Dataset entries

:::::

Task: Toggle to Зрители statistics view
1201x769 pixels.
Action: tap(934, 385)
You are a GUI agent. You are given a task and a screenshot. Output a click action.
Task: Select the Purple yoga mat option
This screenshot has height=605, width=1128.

:::::

# What is needed
From the data above, extract every line in its exact form.

# Your solution
Task: Toggle to Зрители statistics view
1201x769 pixels.
Action: tap(934, 385)
You are a GUI agent. You are given a task and a screenshot. Output a click action.
Task: Select the Purple yoga mat option
This screenshot has height=605, width=1128.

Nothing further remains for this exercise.